Highlights & Insights

  • The most critical contribution is shifting clinical rubrics from the evaluation end to the training end. Medical alignment is not just about having "more preference data"; preference labels must have explicit clinical justifications.
  • Treating safety as a veto rather than a soft penalty is crucial. Many general alignment methods allow dimensions to offset each other, but in medical contexts, a single severe hallucination is enough to invalidate a response.
  • The double-blind physician adjudication and 0.88 Kappa of ProMedical-Bench enhance the credibility of the benchmark and the significance of the reward model's improvements.
  • The concept of criteria-conditioned reward models can be transferred to other high-risk domains like law, finance, and education: first decompose standards into explicit criteria, then train the model to evaluate according to those standards.

Limitations & Future Work

  • The framework depends on expert consensus. In medical issues with controversy, inconsistent guidelines, or significant regional differences, the rubric itself may be difficult to define.
  • Current work only handles text modality, failing to cover images, lab results, vital signs, and structured medical records common in real clinical workflows.
  • The HITL pipeline remains costly; while more scalable than purely manual efforts, each new specialty or regional standard may require recalibration.
  • While the reward model guides generation, the final outputs may still produce medical hallucinations; real-world deployment necessitates human physician oversight.
  • Benchmark and data construction rely on strong models for candidate generation and initial rubric drafts, requiring continuous monitoring of model bias on data distribution.
  • vs UltraMedical: UltraMedical provides large-scale medical preference data; ProMedical goes further by injecting fine-grained rubrics for each instruction and distinguishing between safety, proficiency, and excellence.
  • vs HealthBench: HealthBench emphasizes physician-written evaluation rubrics; this paper applies similar concepts to training reward models and GRPO alignment.
  • vs General Reward Models: Models like PairRM can learn general preferences but fail to reliably handle medical safety vetoes.

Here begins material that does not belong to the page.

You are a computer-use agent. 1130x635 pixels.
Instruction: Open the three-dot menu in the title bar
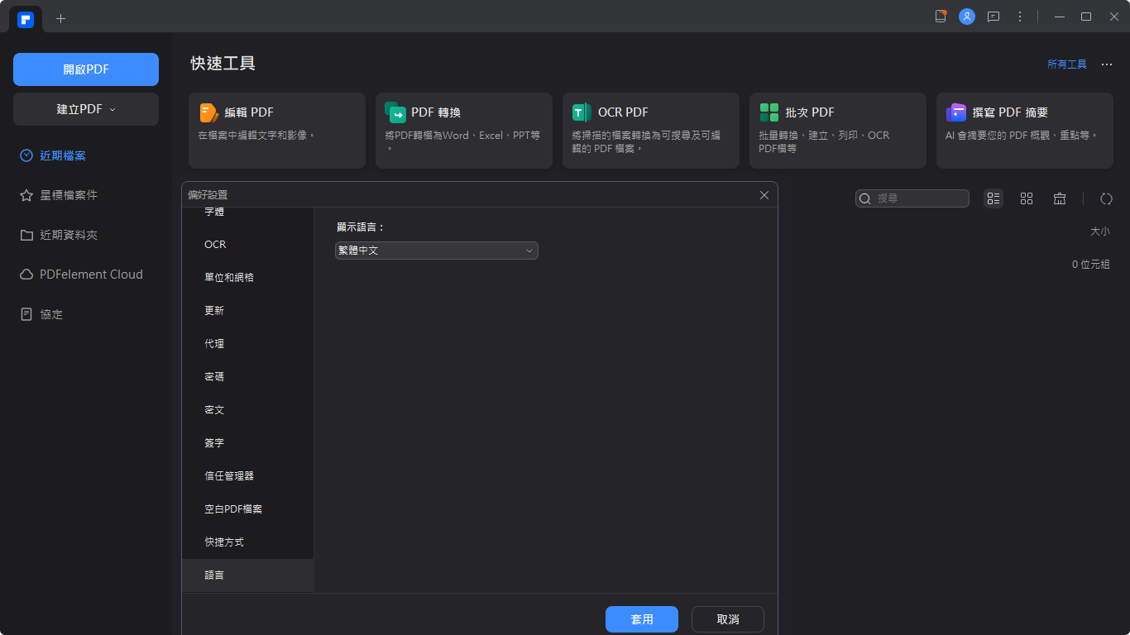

ProMedical-RM's advantage comes from criterion-conditioned supervision.

Rating

  • Novelty: ⭐⭐⭐⭐ Explicitly injecting instruction-specific rubrics into reward models is a solid design for high-risk alignment.
  • Experimental Thoroughness: ⭐⭐⭐⭐⭐ Comprehensive coverage of datasets, benchmarks, reward models, safety metrics, and external generalization.
  • Writing Quality: ⭐⭐⭐⭐ Clear methodological pipeline and dense tabular information; some formula layouts are slightly complex.
  • Value: ⭐⭐⭐⭐⭐ Directly valuable for medical LLM alignment and interpretable reward modeling.